La giurisprudenza di merito si interroga e si divide sui limiti entro i quali va rispettato l’ordine delle cause legittime di prelazione nel concordato con continuità.

L’articolo 182-ter della legge fallimentare consente il pagamento parziale del credito, se il piano ne prevede la soddisfazione in misura non inferiore a quella realizzabile, in ragione della collocazione preferenziale, con il ricavato in caso di liquidazione, avuto riguardo al valore di mercato attribuibile ai beni o ai diritti sui quali sussiste la causa di prelazione.

Sulla scorta di questa previsione, sono stati proposti piani che falcidiavano e degradavano i crediti privilegiati, affermando che il privilegio doveva ritenersi sussistere solo nei limiti del valore di liquidazione del bene sul quale gravava; invece superata questa soglia i crediti privilegiati potevano essere falcidiati e degradati a crediti chirografari.

Questa interpretazione disattesa dal Tribunale di Padova (sentenza del 24 gennaio 2019) è stata invece “promossa” dal tribunale di Milano che, sul punto, ha modificato il proprio orientamento.

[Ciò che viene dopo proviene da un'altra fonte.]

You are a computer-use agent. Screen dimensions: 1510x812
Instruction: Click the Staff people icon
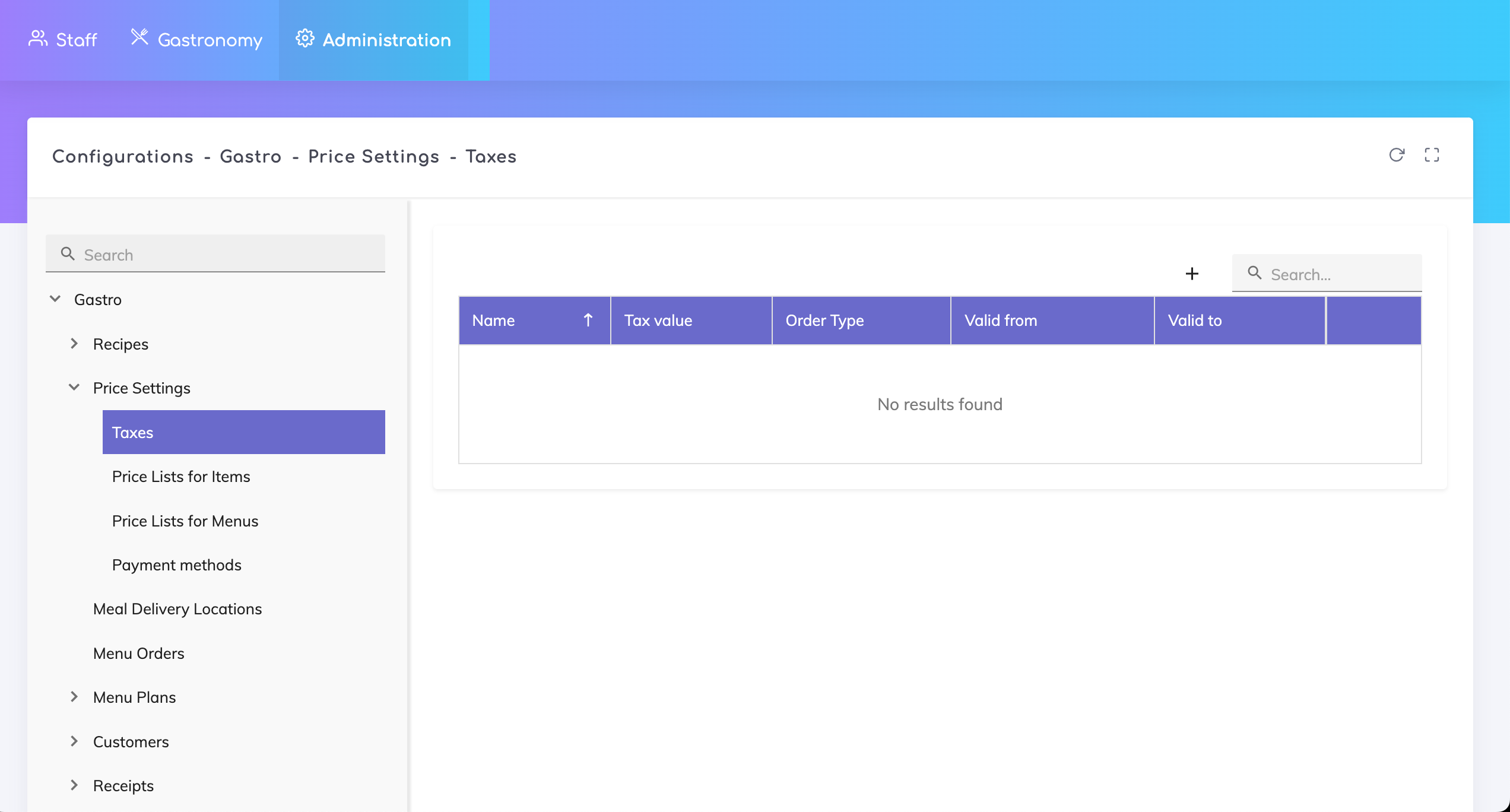pos(38,39)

I giudici veneti hanno ritenuto che le norme sul concordato non possono sottrarsi ad un’interpretazione sistematica nella quale i principi generali rimangono, in base agli articoli 2740 e 2741 del Codice civile, la garanzia patrimoniale in favore del creditore costituita da tutti i beni presenti e futuri del debitore e la parità di trattamento tra i creditori, fatte salve le cause di prelazione.

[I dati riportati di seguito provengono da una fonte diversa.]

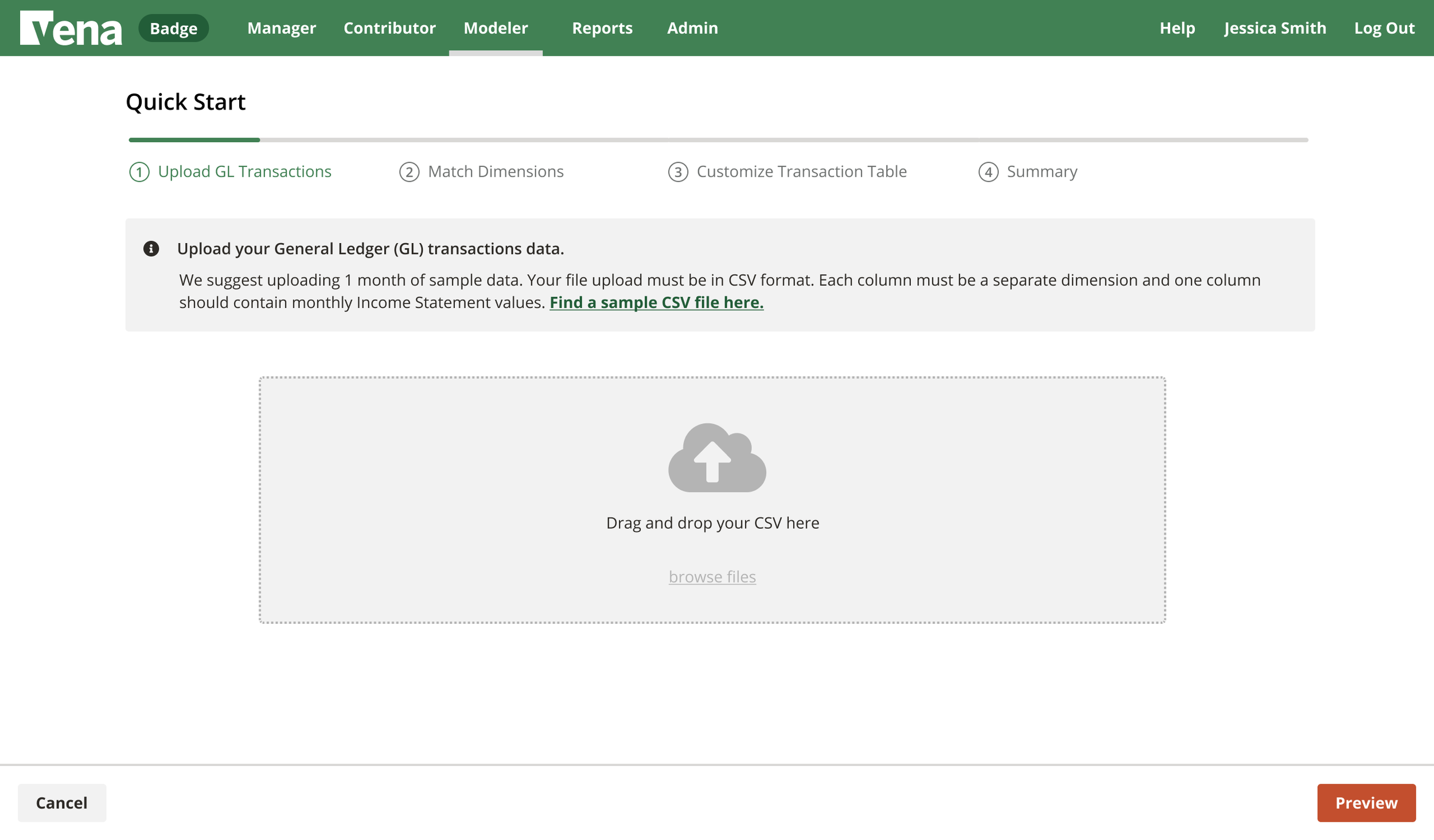The image size is (1434, 840).
Task: Open the Contributor section
Action: click(x=389, y=28)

E così come nel concordato liquidatorio non è consentito che la proponente trattenga per sé alcuni beni, dovendoli tutti destinare alla soddisfazione dei creditori, nel concordato in continuità una volta esclusa la liquidazione dei beni strumentali è necessario devolvere ai creditori l’intero frutto della loro trasformazione: e destinarlo nel rispetto dell’ordine dei privilegi.

Falcidia del credito e degrado del privilegio possono quindi essere consentite solo se il patrimonio del proponente è incapiente. Ma nel caso di continuità la capienza va valutata tenendo conto dei possibili utili derivabili dalla prosecuzione e non solo dal valore statico dell’azienda valutato al momento della proposta.

In passato anche il Tribunale di Milano (decisione del 15 dicembre 2016), aveva affermato che il surplus concordatario derivante dalla prosecuzione doveva considerarsi assoggettato al rispetto delle cause legittime di prelazione.

Ma i giudici milanesi hanno poi mutato orientamento e ora ritengono, come hanno ribadito nel decreto del 15 novembre 2018, che le regole di distribuzione del patrimonio del debitore sancite dall’articolo 2741 del Codice civile non riguardano il patrimonio posteriore, composto anche dagli eventuali utili della prosecuzione.

Nel caso esaminato veniva valutato un concordato in continuità con assuntore, laddove la prosecuzione era stata garantita dagli investimenti di un terzo. E il tribunale ha posto il principio per cui i flussi della continuità, generati con l’apporto di un finanziatore esterno, non possono ritenersi assoggettati al rispetto dell’ordine delle cause di prelazione, per la semplice ragione che questi flussi, nella prospettiva fallimentare, non esisterebbero.